Ho molto amato “L’uomo dell’argine”, il film (oggi la chiamano hystory fiction) dedicato a don Primo Mazzolari, un uomo di Vangelo capace di tenere la schiena dritta di fronte al fascismo, appassionato testimone di pace, anticipatore di alcuni grandi temi fatti propri poi dal Concilio Vaticano II.
A firmare la regia è stato Gilberto Squizzato che per la Rai ha girato inchieste, reportage, documentari sceneggiati e inventato la formula dei film/cronaca (real movie), girati in diretta con persone prese dalla vita nel corso di situazioni reali.
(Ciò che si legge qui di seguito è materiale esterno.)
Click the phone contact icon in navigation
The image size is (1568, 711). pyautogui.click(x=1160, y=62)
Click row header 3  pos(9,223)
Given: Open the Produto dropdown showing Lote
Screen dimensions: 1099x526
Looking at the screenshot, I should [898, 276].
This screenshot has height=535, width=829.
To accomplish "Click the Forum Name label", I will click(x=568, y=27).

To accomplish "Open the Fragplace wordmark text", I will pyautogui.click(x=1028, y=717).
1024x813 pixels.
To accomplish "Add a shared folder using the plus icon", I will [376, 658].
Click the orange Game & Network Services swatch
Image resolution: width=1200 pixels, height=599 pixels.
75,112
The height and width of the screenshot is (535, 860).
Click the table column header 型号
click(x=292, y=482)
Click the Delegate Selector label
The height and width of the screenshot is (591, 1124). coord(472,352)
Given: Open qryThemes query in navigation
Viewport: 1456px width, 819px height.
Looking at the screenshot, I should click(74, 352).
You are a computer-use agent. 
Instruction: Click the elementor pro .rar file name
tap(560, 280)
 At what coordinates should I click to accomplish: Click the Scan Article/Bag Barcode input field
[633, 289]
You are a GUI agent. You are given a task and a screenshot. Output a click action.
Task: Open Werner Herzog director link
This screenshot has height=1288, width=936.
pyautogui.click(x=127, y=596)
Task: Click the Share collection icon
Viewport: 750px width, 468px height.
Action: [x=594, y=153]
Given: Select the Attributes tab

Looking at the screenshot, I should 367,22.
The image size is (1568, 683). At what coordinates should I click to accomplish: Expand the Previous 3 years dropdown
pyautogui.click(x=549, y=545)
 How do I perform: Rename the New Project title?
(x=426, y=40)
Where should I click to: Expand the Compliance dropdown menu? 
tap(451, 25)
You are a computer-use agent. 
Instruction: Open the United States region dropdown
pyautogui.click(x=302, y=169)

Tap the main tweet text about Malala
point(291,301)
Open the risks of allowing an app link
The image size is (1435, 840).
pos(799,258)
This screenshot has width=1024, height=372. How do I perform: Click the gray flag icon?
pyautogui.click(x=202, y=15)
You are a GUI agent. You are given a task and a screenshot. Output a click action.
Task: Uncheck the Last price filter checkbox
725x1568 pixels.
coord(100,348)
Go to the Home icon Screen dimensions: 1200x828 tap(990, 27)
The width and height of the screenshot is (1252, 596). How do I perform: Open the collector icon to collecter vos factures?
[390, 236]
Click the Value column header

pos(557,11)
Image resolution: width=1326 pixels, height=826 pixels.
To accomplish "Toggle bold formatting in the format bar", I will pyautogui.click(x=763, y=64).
Grande è stata la sorpresa quando anni fa mi è capitato di leggere un suo libro (Il Dio che non è Dio, 2012) sulla necessità di bonificare il linguaggio attorno alle questioni religiose, troppo spesso intriso di condizionamenti storici e culturali che ne hanno deformato l’intenzione originaria.
Ora Squizzato consegna – ancora grazie al lavoro meritorio di una piccola casa editrice veronese “Gabrielli Editori” – un testo in cui la bonifica attiene alla vicenda di Gesù di Nazareth. Un lavoro corposo che ricostruisce con perizia l’ambiente storico, politico, culturale e religioso della Palestina del primo secolo, evidenzia alcuni nodi problematici legati soprattutto alla fatica di considerare l’umano di Gesù di Nazareth come luogo della rivelazione di Dio, contesta la riduzione moralistica della vicenda cristiana. Un testo di più di 500 pagine che fa discutere e pensare e che merita di essere letto.
Per quale ragione hai sentito importante scrivere questo libro?
Negli scorsi anni avevo già scritto altri libri su questioni teologiche decisive per i nostri tempi: come rileggere oggi il Credo accantonando paradigmi concettuali ormai incompatibili con la nostra cultura contemporanea, l’impossibilità di farci nuove immagini del divino dopo il logoramento di quelle antiche, la possibilità di credere in Gesù di Nazareth a patto di non essere dei creduloni, come usare nei nostri giorni così difficili le invocazioni dei Salmi senza appellarci a un Dio Onnipotente. Mi restava ancora da affrontare il nodo decisivo: ma chi è questo Gesù nel quale affermo la possibilità – per chi vuole - di credere? Oggi non tiene più la narrazione (crudelissima) dell’espiazione vicaria codificata da Agostino come risarcimento a Dio per la colpa imperdonabile dei due mitici progenitori. In un mondo secolarizzato che ha archiviato l’immagine del Creatore, bastando l’Universo a se stesso, l’indagine su Gesù mi ha obbligato a leggerne la figura prescindendo dall’interpretazione religiosa e dottrinale della sua figura, del suo Vangelo e della sua azione finita così male sul Calvario.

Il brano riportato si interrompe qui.